Segunda, ele teria caixa de respiro pra cobrir 6 meses de folha sem stress.

Terceira, ele compraria tempo. Tempo é o que aquela operação mais precisava.

Mas home equity NÃO faria a coisa mais importante: ele não demitiria o irmão por ele.

E sem a demissão difícil, sem a renegociação do tio, sem o ajuste do sobrinho, sem a postura de empresário que precisa fazer o trabalho desconfortável de gestão de pessoas, o ciclo ia recomeçar.

Em 18 meses, ele estaria nas mesmas dívidas caras, agora com home equity em cima. Imóvel da família em risco. Situação pior do que a inicial.
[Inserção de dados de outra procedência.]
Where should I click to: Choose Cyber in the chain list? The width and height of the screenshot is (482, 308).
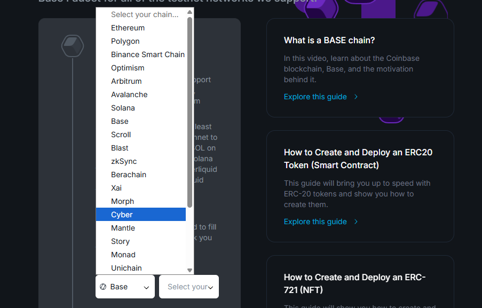point(122,215)
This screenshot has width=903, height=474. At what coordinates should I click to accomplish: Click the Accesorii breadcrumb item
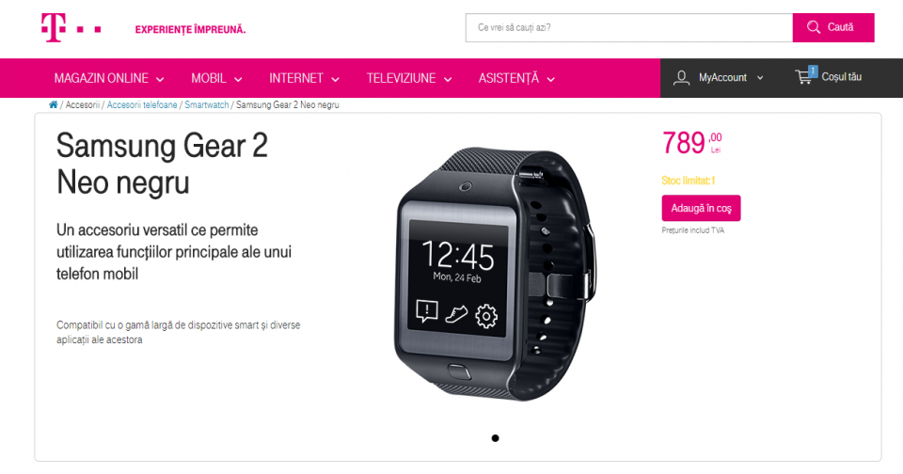point(83,104)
A decisão que ele teve que tomar

Eu falei pra ele, com clareza:

"Posso aprovar essa operação. Tecnicamente, ela passa. Mas se você assinar e voltar pra empresa sem demitir o irmão, sem ajustar o tio, sem encarar o que tá quebrado, eu tô te emprestando dinheiro pra você perder o imóvel da sua família. Quer fazer isso?"

Ele agradeceu, foi embora, sumiu por uns três meses.
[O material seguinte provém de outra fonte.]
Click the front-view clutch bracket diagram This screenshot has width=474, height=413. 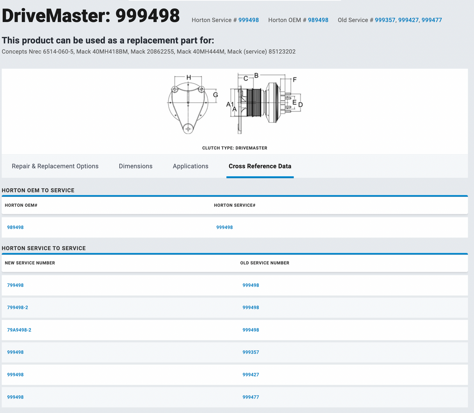188,105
Voltou um dia, marcou reunião.

Tinha demitido o irmão.

Tinha tido uma conversa difícil com o primo (que escolheu sair antes de ser demitido). Tinha aceitado afastar o amigo de infância pra função que cabia nele, com salário menor. Tinha colocado um gestor profissional pra coordenar a operação.
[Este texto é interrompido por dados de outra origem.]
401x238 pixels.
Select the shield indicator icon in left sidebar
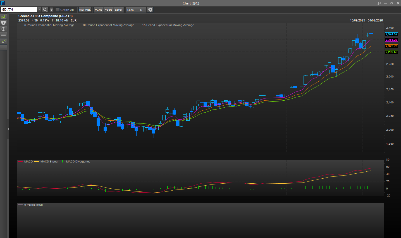point(3,23)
Aí estruturei o home equity. Ele liquidou as dívidas, ficou com 6 meses de respiro, e o resto rendendo. A operação voltou a ter margem. Ele continuou pagando home equity, em dia, e amortizou bastante nos primeiros 12 meses com o caixa que sobrou.

Mas a virada não foi o crédito. Foi a decisão difícil que ele tomou antes do crédito.

A lição que ficou comigo

Crédito não cura problema de gestão. Compra tempo. E tempo só vale alguma coisa se for usado pra resolver a causa.

Home equity sobre imóvel da família, em empresa com problema estrutural, sem decisão difícil tomada antes, é a forma mais cara de continuar igual.

A operação tecnicamente boa. O custo emocional, a longo prazo, devastador.

Por isso operador sério, antes de aprovar, pergunta: e depois que reorganizar, o que muda?

Se a resposta for "nada, vou continuar do mesmo jeito", a melhor coisa que ele pode fazer pelo cliente é não aprovar. Mesmo perdendo a comissão.

Porque cliente ferrado por crédito mal usado nunca volta. E vai contar pra todo mundo.